Dense Voxelization into a Sparsely Allocated 3D Lattice

Sparsely allocated (partially resident) textures are exposed through an OpenGL extension (GL_ARB_sparse_texture), allowing us to allocate virtual textures as a portion of the GPU’s virtual addressing space, and commit to physical memory only specific pages as needed.

This post aims to cover the voxelization process, using a sparse 3D image serving as a lattice for the voxels’ data structure.

# Why Dense Voxelization?

Dense voxelization trades memory for speed, and provides good random access capabilities, increasing voxelization and ray/cone marching performance. A sparsely allocated 3D image offsets some of the heavy memory requirements, allowing for fine voxel resolution on 2/4GB hardware.

# Overview

To be able to voxelize the entire scene in real-time, allowing for completely dynamic meshes and light sources, a very fast and simple data structure is needed. Unlike sparse Bounding Volume Hierarchys, a dense 3D image allows random access to voxels, and can be quickly upsampled into an octree via mipmapping.

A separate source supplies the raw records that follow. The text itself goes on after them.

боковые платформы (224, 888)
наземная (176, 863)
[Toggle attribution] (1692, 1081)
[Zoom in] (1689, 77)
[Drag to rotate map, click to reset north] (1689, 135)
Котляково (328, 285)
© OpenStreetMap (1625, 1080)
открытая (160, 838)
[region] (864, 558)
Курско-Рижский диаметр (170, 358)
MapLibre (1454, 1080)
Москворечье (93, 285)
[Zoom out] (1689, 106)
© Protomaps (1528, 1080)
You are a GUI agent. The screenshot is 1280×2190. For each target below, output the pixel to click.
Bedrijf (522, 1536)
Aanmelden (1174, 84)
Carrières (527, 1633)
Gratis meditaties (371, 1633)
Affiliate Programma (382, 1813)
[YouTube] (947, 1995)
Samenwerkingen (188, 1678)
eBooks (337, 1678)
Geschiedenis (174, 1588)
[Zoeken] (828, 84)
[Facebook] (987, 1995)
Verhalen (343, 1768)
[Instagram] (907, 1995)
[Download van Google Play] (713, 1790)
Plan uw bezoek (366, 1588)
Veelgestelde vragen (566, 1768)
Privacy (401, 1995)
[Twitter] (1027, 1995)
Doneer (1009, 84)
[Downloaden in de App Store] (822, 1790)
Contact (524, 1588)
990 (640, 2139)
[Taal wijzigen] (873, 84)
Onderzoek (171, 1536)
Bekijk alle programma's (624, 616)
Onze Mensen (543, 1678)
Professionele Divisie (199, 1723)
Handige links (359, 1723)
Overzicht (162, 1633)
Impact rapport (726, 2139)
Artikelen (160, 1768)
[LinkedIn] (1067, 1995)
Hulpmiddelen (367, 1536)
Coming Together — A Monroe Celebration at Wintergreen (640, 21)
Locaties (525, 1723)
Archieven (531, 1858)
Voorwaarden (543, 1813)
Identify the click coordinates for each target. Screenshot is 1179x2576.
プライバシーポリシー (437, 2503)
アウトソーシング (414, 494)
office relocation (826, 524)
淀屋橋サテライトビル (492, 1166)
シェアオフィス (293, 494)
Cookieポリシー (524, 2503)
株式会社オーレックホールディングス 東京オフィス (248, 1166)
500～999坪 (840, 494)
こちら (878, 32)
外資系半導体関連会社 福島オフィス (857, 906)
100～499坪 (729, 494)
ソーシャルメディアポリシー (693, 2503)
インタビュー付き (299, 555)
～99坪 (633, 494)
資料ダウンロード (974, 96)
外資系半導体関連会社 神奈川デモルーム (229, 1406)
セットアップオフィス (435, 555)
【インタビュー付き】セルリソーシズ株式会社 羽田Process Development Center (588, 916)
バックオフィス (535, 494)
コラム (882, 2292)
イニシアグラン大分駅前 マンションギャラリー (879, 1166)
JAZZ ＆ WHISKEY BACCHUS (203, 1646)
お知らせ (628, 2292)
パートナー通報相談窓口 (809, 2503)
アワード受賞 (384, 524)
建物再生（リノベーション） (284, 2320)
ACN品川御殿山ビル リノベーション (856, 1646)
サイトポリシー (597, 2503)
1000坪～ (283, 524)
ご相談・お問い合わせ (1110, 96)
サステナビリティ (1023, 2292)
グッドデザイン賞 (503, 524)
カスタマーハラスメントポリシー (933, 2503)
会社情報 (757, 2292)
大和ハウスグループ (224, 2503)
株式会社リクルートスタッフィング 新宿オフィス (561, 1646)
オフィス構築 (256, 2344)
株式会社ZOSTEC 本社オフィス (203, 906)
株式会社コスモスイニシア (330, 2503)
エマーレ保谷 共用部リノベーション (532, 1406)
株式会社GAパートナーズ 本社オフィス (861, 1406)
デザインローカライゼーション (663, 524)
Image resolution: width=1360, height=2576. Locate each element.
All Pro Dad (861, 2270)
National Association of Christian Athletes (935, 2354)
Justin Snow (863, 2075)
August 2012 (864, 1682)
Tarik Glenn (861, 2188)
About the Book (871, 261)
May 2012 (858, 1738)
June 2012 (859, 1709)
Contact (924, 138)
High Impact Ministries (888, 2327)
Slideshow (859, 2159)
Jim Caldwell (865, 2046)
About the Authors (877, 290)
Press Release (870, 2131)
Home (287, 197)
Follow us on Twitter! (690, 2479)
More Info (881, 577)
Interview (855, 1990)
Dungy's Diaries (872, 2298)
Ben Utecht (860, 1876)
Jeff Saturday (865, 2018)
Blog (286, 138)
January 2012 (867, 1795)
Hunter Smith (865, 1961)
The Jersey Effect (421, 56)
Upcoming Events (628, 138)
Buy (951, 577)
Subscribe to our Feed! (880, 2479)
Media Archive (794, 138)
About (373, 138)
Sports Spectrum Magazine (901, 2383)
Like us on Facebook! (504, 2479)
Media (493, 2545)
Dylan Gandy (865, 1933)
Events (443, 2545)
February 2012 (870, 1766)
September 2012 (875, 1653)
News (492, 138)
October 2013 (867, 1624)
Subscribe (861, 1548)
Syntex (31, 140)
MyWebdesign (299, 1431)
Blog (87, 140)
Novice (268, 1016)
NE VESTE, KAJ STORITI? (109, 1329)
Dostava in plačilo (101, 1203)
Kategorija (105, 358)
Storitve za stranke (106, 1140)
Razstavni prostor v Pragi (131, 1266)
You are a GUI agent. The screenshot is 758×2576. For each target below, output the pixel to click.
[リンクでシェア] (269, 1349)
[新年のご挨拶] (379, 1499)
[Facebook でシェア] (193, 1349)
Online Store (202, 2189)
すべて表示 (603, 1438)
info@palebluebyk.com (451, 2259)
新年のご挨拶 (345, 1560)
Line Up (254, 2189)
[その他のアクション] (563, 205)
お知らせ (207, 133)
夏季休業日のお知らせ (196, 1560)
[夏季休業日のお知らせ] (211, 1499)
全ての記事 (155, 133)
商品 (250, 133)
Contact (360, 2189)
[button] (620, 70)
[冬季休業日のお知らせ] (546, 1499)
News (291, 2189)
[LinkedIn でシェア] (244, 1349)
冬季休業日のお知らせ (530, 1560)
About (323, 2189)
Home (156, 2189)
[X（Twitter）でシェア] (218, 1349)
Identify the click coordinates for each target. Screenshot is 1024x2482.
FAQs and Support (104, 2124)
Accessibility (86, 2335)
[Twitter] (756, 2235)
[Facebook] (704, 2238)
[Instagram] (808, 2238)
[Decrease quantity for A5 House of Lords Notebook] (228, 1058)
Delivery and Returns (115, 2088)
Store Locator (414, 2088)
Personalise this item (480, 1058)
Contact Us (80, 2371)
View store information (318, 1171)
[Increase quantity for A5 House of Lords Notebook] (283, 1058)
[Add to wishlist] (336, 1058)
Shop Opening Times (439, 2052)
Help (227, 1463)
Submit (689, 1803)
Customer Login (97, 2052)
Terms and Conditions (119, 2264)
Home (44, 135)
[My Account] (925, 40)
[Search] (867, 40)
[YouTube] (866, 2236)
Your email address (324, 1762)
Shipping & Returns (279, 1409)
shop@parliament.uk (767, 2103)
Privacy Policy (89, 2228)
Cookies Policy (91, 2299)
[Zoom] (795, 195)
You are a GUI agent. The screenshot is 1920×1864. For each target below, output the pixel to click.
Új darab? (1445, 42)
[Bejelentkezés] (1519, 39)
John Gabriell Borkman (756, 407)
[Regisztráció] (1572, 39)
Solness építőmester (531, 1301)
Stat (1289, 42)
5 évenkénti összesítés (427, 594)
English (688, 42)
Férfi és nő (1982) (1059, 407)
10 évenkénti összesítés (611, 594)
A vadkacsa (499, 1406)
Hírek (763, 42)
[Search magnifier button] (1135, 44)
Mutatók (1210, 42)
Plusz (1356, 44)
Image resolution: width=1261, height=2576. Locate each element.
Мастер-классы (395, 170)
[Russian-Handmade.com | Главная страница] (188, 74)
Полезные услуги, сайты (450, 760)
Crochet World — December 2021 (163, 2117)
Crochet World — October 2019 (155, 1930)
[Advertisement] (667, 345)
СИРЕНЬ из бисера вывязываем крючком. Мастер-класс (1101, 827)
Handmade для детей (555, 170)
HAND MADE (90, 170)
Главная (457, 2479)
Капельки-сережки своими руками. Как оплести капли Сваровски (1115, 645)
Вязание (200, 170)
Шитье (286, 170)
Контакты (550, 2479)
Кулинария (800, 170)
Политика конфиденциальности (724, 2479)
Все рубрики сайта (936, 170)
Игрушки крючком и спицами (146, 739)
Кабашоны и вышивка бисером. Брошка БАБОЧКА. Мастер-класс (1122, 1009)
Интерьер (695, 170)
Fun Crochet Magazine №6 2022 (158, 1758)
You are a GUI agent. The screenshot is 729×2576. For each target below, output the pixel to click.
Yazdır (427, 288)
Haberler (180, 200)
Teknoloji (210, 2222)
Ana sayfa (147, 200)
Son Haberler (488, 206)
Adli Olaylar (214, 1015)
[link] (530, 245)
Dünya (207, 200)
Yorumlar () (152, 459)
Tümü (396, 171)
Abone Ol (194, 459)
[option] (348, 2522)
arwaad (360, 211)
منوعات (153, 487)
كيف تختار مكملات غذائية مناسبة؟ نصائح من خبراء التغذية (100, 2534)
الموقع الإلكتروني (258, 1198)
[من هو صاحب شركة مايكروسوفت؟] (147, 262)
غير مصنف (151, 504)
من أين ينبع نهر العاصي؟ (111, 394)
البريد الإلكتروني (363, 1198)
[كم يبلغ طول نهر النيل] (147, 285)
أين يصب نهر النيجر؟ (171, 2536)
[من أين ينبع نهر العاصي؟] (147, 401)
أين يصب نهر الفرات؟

A typical $1024^3$ 3D image of RGBA format with mipmaps would take way too much memory. However the further away from the camera we get, the lower the detail required and the less the size the voxels should be. To do this we commit only the center region of the level 0 to memory, likewise we commit a region of double world size of level 1 (but same amount of texels), etc..

The size of the image should be divisible by the number of mipmaps (or steps) times the page size.

As a minimum, we are interested in storing color and normal data per voxel. To do so we use 2 3D images of RGBA format, where the ‘w’ component of the normal texture is used as a counter for conflict resolution. We use 16-bit floating point textures to allow atomic operations using the GL_NV_shader_atomic_fp16_vector extension (we will discuss that later).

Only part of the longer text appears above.